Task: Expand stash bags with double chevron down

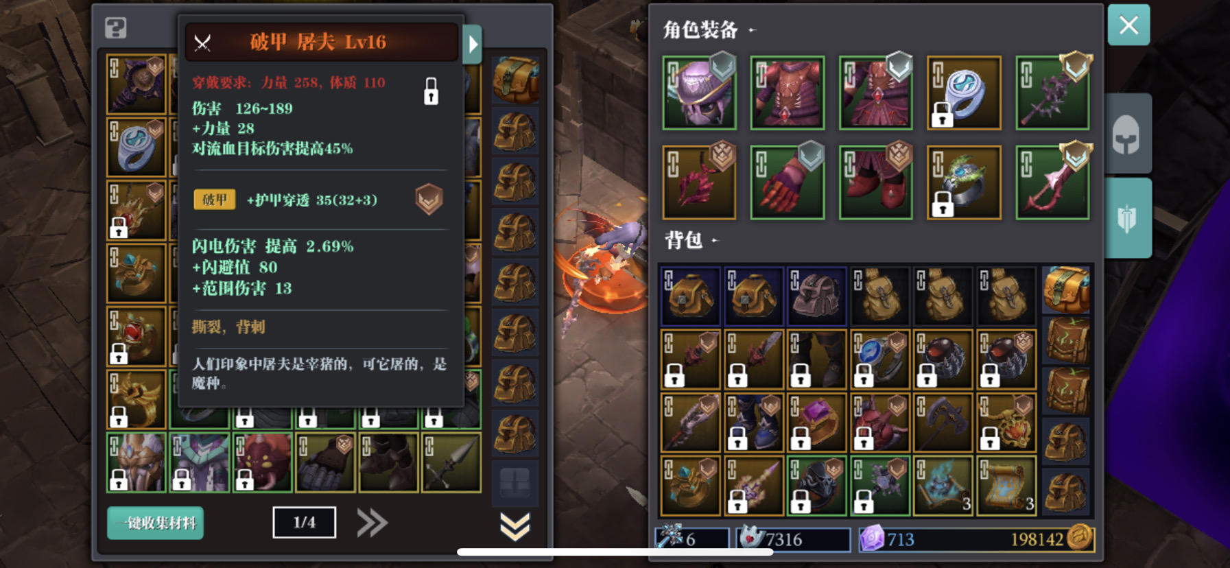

▬▬▬

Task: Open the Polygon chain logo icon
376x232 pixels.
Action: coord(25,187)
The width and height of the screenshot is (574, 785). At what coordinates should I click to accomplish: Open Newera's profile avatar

▬▬▬

List every line above that contains the word "Open".

TASK RESULT:
Task: Open the Polygon chain logo icon
The width and height of the screenshot is (574, 785). At what coordinates should I click to accomplish: Open Newera's profile avatar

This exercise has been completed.